Actions to take
[a] Answer these questions about the post:
(i) On what date and at what time was the post sent?
(ii) Against which kernel tree is the earlier patch said to apply?
(iii) What holds a reference to the conntrack entry that is released only when the packet makes it all the way through the stack or a different packet is handled?
[b] Can you reproduce word for word the lines of the listing starting at the line that contains "You are a GUI" and ending at the final line of the listing?

===== Text

Re: Soft lockup on shutdown in nf_ct_iterate_cleanup()

From: Patrick McHardy
Date: Wed Feb 28 2007 - 13:09:33 EST


Chuck Ebbert wrote:
> Patrick McHardy wrote:
>
>>This patch is against current stable-2.6.20, it applies
>>cleanly to 2.6.20 as well.
>
>
> Everything works OK, but I get:
>
> BUG: warning: (!list_empty(&unconfirmed)) at
> net/netfilter/nf_conntrack_core.c:1068/nf_ct_cleanup()
>
> <> nf_ct_cleanup+0x66/0x122 [nf_conntrack]
> <> kill_l4proto+0x0 [nf_conntrack]
> <> nf_conntrack_l4proto_unregister+0x7d/0x82 [nf_conntrack]
> <> nf_conntrack_l3proto_ipv4_fini+0x3c/0x46 [nf_conntrack_ipv4]
> <> sys_delete_module+0x18a/0x1b1


Thanks, the previous approach doesn't seem to work properly without
unpleasant event cache hacks. This patch takes a simpler approach
and keeps the unconfirmed list iteration, but makes sure to make
forward progress.

[NETFILTER]: conntrack: fix {nf,ip}_ct_iterate_cleanup endless loops

Fix {nf,ip}_ct_iterate_cleanup unconfirmed list handling:

- unconfirmed entries can not be killed manually, they are removed on
confirmation or final destruction of the conntrack entry, which means
we might iterate forever without making forward progress.

This can happen in combination with the conntrack event cache, which
holds a reference to the conntrack entry, which is only released when
the packet makes it all the way through the stack or a different
packet is handled.

- taking references to an unconfirmed entry and using it outside the
locked section doesn't work, the list entries are not refcounted and
another CPU might already be waiting to destroy the entry

What the code really wants to do is make sure the references of the hash
table to the selected conntrack entries are released, so they will be
destroyed once all references from skbs and the event cache are dropped.

==========
===== Data extract

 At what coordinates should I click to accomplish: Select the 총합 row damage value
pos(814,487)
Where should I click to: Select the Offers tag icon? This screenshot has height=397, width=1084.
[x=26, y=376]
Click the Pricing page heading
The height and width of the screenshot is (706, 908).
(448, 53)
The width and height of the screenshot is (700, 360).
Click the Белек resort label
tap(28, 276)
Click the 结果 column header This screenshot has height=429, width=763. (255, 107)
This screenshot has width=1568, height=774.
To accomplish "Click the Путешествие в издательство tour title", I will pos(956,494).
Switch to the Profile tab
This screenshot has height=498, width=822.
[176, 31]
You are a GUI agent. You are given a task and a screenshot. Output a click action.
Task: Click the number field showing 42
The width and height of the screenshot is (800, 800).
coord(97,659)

==========

Replies
[a]
(i) Wed Feb 28 2007, 13:09:33 EST
(ii) Current stable-2.6.20 (it also applies cleanly to 2.6.20)
(iii) The conntrack event cache

[b]
You are a GUI agent. You are given a task and a screenshot. Output a click action.
Task: Click the number field showing 42
The width and height of the screenshot is (800, 800).
coord(97,659)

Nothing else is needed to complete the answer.